■ **What to do**:
An exact repetition of all the entries that follow is required.

Information supplied Start Marker

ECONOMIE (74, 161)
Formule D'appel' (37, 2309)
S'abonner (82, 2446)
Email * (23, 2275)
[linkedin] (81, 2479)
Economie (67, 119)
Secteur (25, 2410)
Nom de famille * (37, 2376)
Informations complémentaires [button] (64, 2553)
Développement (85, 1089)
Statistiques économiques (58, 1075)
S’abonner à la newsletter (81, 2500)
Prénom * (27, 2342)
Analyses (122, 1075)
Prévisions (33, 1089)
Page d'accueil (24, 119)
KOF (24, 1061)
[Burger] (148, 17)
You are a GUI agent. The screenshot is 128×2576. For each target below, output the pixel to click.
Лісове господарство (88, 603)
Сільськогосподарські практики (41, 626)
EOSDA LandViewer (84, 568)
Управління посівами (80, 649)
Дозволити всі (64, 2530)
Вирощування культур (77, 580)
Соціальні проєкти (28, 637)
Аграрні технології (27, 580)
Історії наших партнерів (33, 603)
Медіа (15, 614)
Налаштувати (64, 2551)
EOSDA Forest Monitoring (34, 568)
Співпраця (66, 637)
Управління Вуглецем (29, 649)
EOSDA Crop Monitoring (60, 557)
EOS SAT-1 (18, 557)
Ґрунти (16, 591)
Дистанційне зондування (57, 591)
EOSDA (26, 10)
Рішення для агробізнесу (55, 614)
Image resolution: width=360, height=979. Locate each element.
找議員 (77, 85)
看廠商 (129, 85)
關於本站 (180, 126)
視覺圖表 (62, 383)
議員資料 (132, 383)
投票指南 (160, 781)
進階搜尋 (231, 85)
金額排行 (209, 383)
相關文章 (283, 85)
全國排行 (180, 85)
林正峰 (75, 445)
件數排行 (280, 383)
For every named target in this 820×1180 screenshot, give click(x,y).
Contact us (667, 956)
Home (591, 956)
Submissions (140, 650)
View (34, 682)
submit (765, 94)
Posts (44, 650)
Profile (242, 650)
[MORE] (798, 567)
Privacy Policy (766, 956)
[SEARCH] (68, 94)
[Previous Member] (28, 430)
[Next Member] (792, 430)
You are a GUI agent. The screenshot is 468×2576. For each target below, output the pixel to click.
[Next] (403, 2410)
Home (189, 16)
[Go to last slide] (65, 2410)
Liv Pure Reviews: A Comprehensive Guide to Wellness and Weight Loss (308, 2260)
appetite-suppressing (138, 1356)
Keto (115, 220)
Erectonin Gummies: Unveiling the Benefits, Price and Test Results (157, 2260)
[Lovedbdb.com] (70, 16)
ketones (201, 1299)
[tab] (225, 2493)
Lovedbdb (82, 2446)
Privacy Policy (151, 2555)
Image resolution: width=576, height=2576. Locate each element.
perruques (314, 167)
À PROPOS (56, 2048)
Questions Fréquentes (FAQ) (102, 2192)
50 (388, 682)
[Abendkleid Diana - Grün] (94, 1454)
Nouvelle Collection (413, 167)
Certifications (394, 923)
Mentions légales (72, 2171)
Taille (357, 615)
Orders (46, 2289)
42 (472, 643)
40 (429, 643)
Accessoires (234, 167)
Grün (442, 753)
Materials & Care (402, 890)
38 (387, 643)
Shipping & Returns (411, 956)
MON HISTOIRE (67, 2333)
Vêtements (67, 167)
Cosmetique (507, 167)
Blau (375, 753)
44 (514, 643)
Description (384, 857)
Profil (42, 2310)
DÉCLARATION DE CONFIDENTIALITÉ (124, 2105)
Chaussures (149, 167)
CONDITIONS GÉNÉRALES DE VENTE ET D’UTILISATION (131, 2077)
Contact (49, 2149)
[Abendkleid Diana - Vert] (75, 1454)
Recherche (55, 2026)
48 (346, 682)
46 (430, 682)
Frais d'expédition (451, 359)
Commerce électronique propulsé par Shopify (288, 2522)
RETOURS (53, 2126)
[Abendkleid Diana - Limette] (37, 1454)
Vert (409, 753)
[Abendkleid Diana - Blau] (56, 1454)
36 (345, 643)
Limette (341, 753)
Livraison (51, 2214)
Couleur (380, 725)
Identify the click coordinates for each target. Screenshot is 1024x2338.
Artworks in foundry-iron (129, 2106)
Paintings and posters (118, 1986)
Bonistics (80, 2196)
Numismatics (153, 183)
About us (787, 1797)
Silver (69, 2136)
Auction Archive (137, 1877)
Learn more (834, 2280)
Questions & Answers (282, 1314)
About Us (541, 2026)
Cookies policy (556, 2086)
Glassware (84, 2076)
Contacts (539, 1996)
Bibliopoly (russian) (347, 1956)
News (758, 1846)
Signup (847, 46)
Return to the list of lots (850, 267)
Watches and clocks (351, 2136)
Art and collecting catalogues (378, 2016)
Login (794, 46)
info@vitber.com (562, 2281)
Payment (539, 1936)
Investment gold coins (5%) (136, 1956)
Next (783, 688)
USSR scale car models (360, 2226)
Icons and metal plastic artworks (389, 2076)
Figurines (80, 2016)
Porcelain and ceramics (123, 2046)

Information supplied End Marker

■ **Answer space**:
ECONOMIE (74, 161)
Formule D'appel' (37, 2309)
S'abonner (82, 2446)
Email * (23, 2275)
[linkedin] (81, 2479)
Economie (67, 119)
Secteur (25, 2410)
Nom de famille * (37, 2376)
Informations complémentaires [button] (64, 2553)
Développement (85, 1089)
Statistiques économiques (58, 1075)
S’abonner à la newsletter (81, 2500)
Prénom * (27, 2342)
Analyses (122, 1075)
Prévisions (33, 1089)
Page d'accueil (24, 119)
KOF (24, 1061)
[Burger] (148, 17)
You are a GUI agent. The screenshot is 128×2576. For each target below, output the pixel to click.
Лісове господарство (88, 603)
Сільськогосподарські практики (41, 626)
EOSDA LandViewer (84, 568)
Управління посівами (80, 649)
Дозволити всі (64, 2530)
Вирощування культур (77, 580)
Соціальні проєкти (28, 637)
Аграрні технології (27, 580)
Історії наших партнерів (33, 603)
Медіа (15, 614)
Налаштувати (64, 2551)
EOSDA Forest Monitoring (34, 568)
Співпраця (66, 637)
Управління Вуглецем (29, 649)
EOSDA Crop Monitoring (60, 557)
EOS SAT-1 (18, 557)
Ґрунти (16, 591)
Дистанційне зондування (57, 591)
EOSDA (26, 10)
Рішення для агробізнесу (55, 614)
Image resolution: width=360, height=979. Locate each element.
找議員 (77, 85)
看廠商 (129, 85)
關於本站 (180, 126)
視覺圖表 (62, 383)
議員資料 (132, 383)
投票指南 (160, 781)
進階搜尋 (231, 85)
金額排行 (209, 383)
相關文章 (283, 85)
全國排行 (180, 85)
林正峰 (75, 445)
件數排行 (280, 383)
For every named target in this 820×1180 screenshot, give click(x,y).
Contact us (667, 956)
Home (591, 956)
Submissions (140, 650)
View (34, 682)
submit (765, 94)
Posts (44, 650)
Profile (242, 650)
[MORE] (798, 567)
Privacy Policy (766, 956)
[SEARCH] (68, 94)
[Previous Member] (28, 430)
[Next Member] (792, 430)
You are a GUI agent. The screenshot is 468×2576. For each target below, output the pixel to click.
[Next] (403, 2410)
Home (189, 16)
[Go to last slide] (65, 2410)
Liv Pure Reviews: A Comprehensive Guide to Wellness and Weight Loss (308, 2260)
appetite-suppressing (138, 1356)
Keto (115, 220)
Erectonin Gummies: Unveiling the Benefits, Price and Test Results (157, 2260)
[Lovedbdb.com] (70, 16)
ketones (201, 1299)
[tab] (225, 2493)
Lovedbdb (82, 2446)
Privacy Policy (151, 2555)
Image resolution: width=576, height=2576. Locate each element.
perruques (314, 167)
À PROPOS (56, 2048)
Questions Fréquentes (FAQ) (102, 2192)
50 (388, 682)
[Abendkleid Diana - Grün] (94, 1454)
Nouvelle Collection (413, 167)
Certifications (394, 923)
Mentions légales (72, 2171)
Taille (357, 615)
Orders (46, 2289)
42 (472, 643)
40 (429, 643)
Accessoires (234, 167)
Grün (442, 753)
Materials & Care (402, 890)
38 (387, 643)
Shipping & Returns (411, 956)
MON HISTOIRE (67, 2333)
Vêtements (67, 167)
Cosmetique (507, 167)
Blau (375, 753)
44 (514, 643)
Description (384, 857)
Profil (42, 2310)
DÉCLARATION DE CONFIDENTIALITÉ (124, 2105)
Chaussures (149, 167)
CONDITIONS GÉNÉRALES DE VENTE ET D’UTILISATION (131, 2077)
Contact (49, 2149)
[Abendkleid Diana - Vert] (75, 1454)
Recherche (55, 2026)
48 (346, 682)
46 (430, 682)
Frais d'expédition (451, 359)
Commerce électronique propulsé par Shopify (288, 2522)
RETOURS (53, 2126)
[Abendkleid Diana - Limette] (37, 1454)
Vert (409, 753)
[Abendkleid Diana - Blau] (56, 1454)
36 (345, 643)
Limette (341, 753)
Livraison (51, 2214)
Couleur (380, 725)
Identify the click coordinates for each target. Screenshot is 1024x2338.
Artworks in foundry-iron (129, 2106)
Paintings and posters (118, 1986)
Bonistics (80, 2196)
Numismatics (153, 183)
About us (787, 1797)
Silver (69, 2136)
Auction Archive (137, 1877)
Learn more (834, 2280)
Questions & Answers (282, 1314)
About Us (541, 2026)
Cookies policy (556, 2086)
Glassware (84, 2076)
Contacts (539, 1996)
Bibliopoly (russian) (347, 1956)
News (758, 1846)
Signup (847, 46)
Return to the list of lots (850, 267)
Watches and clocks (351, 2136)
Art and collecting catalogues (378, 2016)
Login (794, 46)
info@vitber.com (562, 2281)
Payment (539, 1936)
Investment gold coins (5%) (136, 1956)
Next (783, 688)
USSR scale car models (360, 2226)
Icons and metal plastic artworks (389, 2076)
Figurines (80, 2016)
Porcelain and ceramics (123, 2046)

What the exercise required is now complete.